What is required:
An exact transcription of the lines below, from the first through the one containing "This screenshot has width=412, height=189.", is the only output wanted.

(Saved data entries)
··········

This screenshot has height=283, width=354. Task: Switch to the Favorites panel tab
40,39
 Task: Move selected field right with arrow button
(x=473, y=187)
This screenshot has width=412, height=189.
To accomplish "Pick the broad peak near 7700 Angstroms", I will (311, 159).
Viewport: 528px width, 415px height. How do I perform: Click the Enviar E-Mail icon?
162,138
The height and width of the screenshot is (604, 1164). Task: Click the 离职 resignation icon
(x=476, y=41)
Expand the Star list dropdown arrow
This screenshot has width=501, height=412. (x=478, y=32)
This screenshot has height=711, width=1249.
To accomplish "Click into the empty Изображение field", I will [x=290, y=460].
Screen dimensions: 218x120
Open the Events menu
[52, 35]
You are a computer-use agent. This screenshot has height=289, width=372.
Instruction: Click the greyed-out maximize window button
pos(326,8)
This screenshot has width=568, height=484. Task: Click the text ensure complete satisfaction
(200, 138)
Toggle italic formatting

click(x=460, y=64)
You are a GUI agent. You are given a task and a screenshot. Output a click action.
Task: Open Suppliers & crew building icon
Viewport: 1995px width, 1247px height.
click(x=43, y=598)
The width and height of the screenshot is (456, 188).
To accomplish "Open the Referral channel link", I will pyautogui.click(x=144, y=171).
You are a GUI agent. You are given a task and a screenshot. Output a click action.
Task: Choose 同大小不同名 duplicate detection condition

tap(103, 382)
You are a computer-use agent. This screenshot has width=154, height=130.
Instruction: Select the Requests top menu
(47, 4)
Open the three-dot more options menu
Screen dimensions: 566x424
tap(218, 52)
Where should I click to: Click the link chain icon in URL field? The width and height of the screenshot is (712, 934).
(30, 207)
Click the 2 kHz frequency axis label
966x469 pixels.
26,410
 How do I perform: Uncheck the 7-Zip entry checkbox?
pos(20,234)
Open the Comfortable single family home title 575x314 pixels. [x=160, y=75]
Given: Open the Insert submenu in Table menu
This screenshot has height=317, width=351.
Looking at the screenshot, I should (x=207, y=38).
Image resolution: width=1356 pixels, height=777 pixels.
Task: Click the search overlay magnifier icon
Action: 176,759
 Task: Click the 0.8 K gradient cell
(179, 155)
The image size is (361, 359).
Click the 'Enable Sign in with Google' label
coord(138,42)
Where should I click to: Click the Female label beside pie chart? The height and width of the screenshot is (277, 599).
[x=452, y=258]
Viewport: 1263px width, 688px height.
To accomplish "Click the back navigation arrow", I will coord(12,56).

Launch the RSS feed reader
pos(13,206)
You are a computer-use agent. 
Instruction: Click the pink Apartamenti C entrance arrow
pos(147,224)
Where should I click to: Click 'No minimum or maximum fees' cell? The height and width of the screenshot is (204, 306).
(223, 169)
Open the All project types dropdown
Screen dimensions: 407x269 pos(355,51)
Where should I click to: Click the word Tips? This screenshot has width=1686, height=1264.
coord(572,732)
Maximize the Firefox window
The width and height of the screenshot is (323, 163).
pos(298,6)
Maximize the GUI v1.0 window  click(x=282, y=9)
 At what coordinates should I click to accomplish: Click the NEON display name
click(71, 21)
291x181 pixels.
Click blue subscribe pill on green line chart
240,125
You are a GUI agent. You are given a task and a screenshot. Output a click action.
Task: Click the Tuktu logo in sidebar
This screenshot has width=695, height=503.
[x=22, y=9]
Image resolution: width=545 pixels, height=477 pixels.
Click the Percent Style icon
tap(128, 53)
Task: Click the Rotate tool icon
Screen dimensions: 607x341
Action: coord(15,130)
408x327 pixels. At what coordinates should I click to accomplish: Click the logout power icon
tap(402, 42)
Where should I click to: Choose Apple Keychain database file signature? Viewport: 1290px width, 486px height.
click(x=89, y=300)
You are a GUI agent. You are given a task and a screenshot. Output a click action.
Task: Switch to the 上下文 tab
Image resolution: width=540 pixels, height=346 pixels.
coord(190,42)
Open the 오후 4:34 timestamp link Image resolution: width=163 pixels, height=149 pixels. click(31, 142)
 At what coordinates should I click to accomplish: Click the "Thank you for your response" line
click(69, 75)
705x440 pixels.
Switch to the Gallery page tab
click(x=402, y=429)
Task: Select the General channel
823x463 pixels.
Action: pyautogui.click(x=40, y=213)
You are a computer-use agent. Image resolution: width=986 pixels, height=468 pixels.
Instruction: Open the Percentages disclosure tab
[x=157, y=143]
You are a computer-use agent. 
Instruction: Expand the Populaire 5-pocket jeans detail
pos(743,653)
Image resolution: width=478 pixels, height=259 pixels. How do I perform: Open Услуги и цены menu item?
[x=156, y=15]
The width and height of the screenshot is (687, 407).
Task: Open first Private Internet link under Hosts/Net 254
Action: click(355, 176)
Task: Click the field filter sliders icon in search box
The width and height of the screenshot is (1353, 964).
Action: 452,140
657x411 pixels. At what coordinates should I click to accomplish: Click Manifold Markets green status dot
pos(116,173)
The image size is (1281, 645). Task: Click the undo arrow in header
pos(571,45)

··········

Expected answer:
This screenshot has height=283, width=354. Task: Switch to the Favorites panel tab
40,39
 Task: Move selected field right with arrow button
(x=473, y=187)
This screenshot has width=412, height=189.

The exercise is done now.